[WHAT IS REQUIRED]: Return every line below exactly, without dropping any.

(Saved entries)
▬▬▬

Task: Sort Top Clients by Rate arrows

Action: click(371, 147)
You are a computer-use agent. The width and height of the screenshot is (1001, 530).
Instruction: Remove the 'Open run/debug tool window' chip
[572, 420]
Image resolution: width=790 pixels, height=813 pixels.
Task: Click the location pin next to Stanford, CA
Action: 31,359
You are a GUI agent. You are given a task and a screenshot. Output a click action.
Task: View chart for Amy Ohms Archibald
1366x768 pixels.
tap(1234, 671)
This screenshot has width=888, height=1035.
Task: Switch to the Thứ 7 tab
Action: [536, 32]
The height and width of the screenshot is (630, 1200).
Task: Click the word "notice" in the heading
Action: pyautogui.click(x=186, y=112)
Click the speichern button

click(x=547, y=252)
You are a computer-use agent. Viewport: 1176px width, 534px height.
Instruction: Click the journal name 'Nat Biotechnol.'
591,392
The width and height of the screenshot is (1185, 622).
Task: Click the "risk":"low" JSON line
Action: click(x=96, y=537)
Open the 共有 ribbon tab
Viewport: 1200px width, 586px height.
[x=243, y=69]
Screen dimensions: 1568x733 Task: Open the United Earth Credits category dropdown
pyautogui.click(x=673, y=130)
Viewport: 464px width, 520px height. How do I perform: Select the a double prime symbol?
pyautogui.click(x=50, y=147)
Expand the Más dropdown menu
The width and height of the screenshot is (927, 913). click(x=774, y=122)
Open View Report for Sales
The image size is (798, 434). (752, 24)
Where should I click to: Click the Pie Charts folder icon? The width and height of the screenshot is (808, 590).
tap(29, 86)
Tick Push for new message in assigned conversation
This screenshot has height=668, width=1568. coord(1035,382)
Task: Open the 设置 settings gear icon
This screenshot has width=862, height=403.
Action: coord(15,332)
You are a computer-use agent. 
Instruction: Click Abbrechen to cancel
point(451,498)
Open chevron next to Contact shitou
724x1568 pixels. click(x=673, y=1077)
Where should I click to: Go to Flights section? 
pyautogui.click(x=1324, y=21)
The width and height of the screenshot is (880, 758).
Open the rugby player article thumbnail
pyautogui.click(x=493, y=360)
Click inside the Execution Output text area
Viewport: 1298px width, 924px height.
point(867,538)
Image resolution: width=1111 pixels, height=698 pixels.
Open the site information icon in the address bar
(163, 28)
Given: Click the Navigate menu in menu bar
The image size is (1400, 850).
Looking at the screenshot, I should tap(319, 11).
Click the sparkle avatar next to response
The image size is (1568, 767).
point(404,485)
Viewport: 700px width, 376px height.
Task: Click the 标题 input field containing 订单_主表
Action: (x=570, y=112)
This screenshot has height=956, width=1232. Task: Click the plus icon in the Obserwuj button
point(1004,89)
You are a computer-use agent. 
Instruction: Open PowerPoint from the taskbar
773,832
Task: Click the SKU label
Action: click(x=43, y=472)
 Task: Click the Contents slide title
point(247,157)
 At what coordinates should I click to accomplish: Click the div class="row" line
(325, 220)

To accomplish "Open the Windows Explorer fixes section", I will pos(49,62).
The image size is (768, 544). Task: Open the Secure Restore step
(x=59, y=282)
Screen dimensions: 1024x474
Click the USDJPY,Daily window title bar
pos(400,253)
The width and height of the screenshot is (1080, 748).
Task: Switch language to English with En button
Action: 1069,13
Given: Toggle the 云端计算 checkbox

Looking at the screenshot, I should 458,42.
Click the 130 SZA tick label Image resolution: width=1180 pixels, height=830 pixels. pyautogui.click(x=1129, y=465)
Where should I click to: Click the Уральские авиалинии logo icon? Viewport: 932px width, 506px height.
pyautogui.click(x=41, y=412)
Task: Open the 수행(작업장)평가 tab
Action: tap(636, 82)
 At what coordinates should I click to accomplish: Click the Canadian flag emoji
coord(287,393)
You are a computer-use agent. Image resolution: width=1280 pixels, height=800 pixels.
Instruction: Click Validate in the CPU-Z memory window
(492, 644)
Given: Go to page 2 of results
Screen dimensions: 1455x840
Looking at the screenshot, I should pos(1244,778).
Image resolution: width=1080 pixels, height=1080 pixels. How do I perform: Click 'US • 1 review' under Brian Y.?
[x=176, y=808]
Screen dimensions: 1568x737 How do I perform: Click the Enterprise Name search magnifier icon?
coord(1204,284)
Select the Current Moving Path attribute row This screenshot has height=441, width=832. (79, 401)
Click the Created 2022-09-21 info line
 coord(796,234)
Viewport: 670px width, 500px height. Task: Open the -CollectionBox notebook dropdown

▬▬▬

[YOUR SOLUTION]:
Task: Sort Top Clients by Rate arrows

Action: click(371, 147)
You are a computer-use agent. The width and height of the screenshot is (1001, 530).
Instruction: Remove the 'Open run/debug tool window' chip
[572, 420]
Image resolution: width=790 pixels, height=813 pixels.
Task: Click the location pin next to Stanford, CA
Action: 31,359
You are a GUI agent. You are given a task and a screenshot. Output a click action.
Task: View chart for Amy Ohms Archibald
1366x768 pixels.
tap(1234, 671)
This screenshot has width=888, height=1035.
Task: Switch to the Thứ 7 tab
Action: [536, 32]
The height and width of the screenshot is (630, 1200).
Task: Click the word "notice" in the heading
Action: pyautogui.click(x=186, y=112)
Click the speichern button

click(x=547, y=252)
You are a computer-use agent. Viewport: 1176px width, 534px height.
Instruction: Click the journal name 'Nat Biotechnol.'
591,392
The width and height of the screenshot is (1185, 622).
Task: Click the "risk":"low" JSON line
Action: click(x=96, y=537)
Open the 共有 ribbon tab
Viewport: 1200px width, 586px height.
[x=243, y=69]
Screen dimensions: 1568x733 Task: Open the United Earth Credits category dropdown
pyautogui.click(x=673, y=130)
Viewport: 464px width, 520px height. How do I perform: Select the a double prime symbol?
pyautogui.click(x=50, y=147)
Expand the Más dropdown menu
The width and height of the screenshot is (927, 913). click(x=774, y=122)
Open View Report for Sales
The image size is (798, 434). (752, 24)
Where should I click to: Click the Pie Charts folder icon? The width and height of the screenshot is (808, 590).
tap(29, 86)
Tick Push for new message in assigned conversation
This screenshot has height=668, width=1568. coord(1035,382)
Task: Open the 设置 settings gear icon
This screenshot has width=862, height=403.
Action: coord(15,332)
You are a computer-use agent. 
Instruction: Click Abbrechen to cancel
point(451,498)
Open chevron next to Contact shitou
724x1568 pixels. click(x=673, y=1077)
Where should I click to: Go to Flights section? 
pyautogui.click(x=1324, y=21)
The width and height of the screenshot is (880, 758).
Open the rugby player article thumbnail
pyautogui.click(x=493, y=360)
Click inside the Execution Output text area
Viewport: 1298px width, 924px height.
point(867,538)
Image resolution: width=1111 pixels, height=698 pixels.
Open the site information icon in the address bar
(163, 28)
Given: Click the Navigate menu in menu bar
The image size is (1400, 850).
Looking at the screenshot, I should tap(319, 11).
Click the sparkle avatar next to response
The image size is (1568, 767).
point(404,485)
Viewport: 700px width, 376px height.
Task: Click the 标题 input field containing 订单_主表
Action: (x=570, y=112)
This screenshot has height=956, width=1232. Task: Click the plus icon in the Obserwuj button
point(1004,89)
You are a computer-use agent. 
Instruction: Open PowerPoint from the taskbar
773,832
Task: Click the SKU label
Action: click(x=43, y=472)
 Task: Click the Contents slide title
point(247,157)
 At what coordinates should I click to accomplish: Click the div class="row" line
(325, 220)

To accomplish "Open the Windows Explorer fixes section", I will pos(49,62).
The image size is (768, 544). Task: Open the Secure Restore step
(x=59, y=282)
Screen dimensions: 1024x474
Click the USDJPY,Daily window title bar
pos(400,253)
The width and height of the screenshot is (1080, 748).
Task: Switch language to English with En button
Action: 1069,13
Given: Toggle the 云端计算 checkbox

Looking at the screenshot, I should 458,42.
Click the 130 SZA tick label Image resolution: width=1180 pixels, height=830 pixels. pyautogui.click(x=1129, y=465)
Where should I click to: Click the Уральские авиалинии logo icon? Viewport: 932px width, 506px height.
pyautogui.click(x=41, y=412)
Task: Open the 수행(작업장)평가 tab
Action: tap(636, 82)
 At what coordinates should I click to accomplish: Click the Canadian flag emoji
coord(287,393)
You are a computer-use agent. Image resolution: width=1280 pixels, height=800 pixels.
Instruction: Click Validate in the CPU-Z memory window
(492, 644)
Given: Go to page 2 of results
Screen dimensions: 1455x840
Looking at the screenshot, I should pos(1244,778).
Image resolution: width=1080 pixels, height=1080 pixels. How do I perform: Click 'US • 1 review' under Brian Y.?
[x=176, y=808]
Screen dimensions: 1568x737 How do I perform: Click the Enterprise Name search magnifier icon?
coord(1204,284)
Select the Current Moving Path attribute row This screenshot has height=441, width=832. (79, 401)
Click the Created 2022-09-21 info line
 coord(796,234)
Viewport: 670px width, 500px height. Task: Open the -CollectionBox notebook dropdown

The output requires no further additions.